Rewrite the lines below, substituting "Launch" for every "Open" and leaving everything else unchanged.

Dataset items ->

##########

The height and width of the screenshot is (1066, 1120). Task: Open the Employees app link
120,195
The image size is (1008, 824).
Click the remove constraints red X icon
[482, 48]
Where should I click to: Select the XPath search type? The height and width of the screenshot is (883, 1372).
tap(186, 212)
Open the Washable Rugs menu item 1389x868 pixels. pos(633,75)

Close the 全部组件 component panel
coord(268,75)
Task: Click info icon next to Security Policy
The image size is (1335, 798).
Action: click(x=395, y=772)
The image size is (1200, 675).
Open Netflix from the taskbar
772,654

##########

In response ->
The height and width of the screenshot is (1066, 1120). Task: Launch the Employees app link
120,195
The image size is (1008, 824).
Click the remove constraints red X icon
[482, 48]
Where should I click to: Select the XPath search type? The height and width of the screenshot is (883, 1372).
tap(186, 212)
Launch the Washable Rugs menu item 1389x868 pixels. pos(633,75)

Close the 全部组件 component panel
coord(268,75)
Task: Click info icon next to Security Policy
The image size is (1335, 798).
Action: click(x=395, y=772)
The image size is (1200, 675).
Launch Netflix from the taskbar
772,654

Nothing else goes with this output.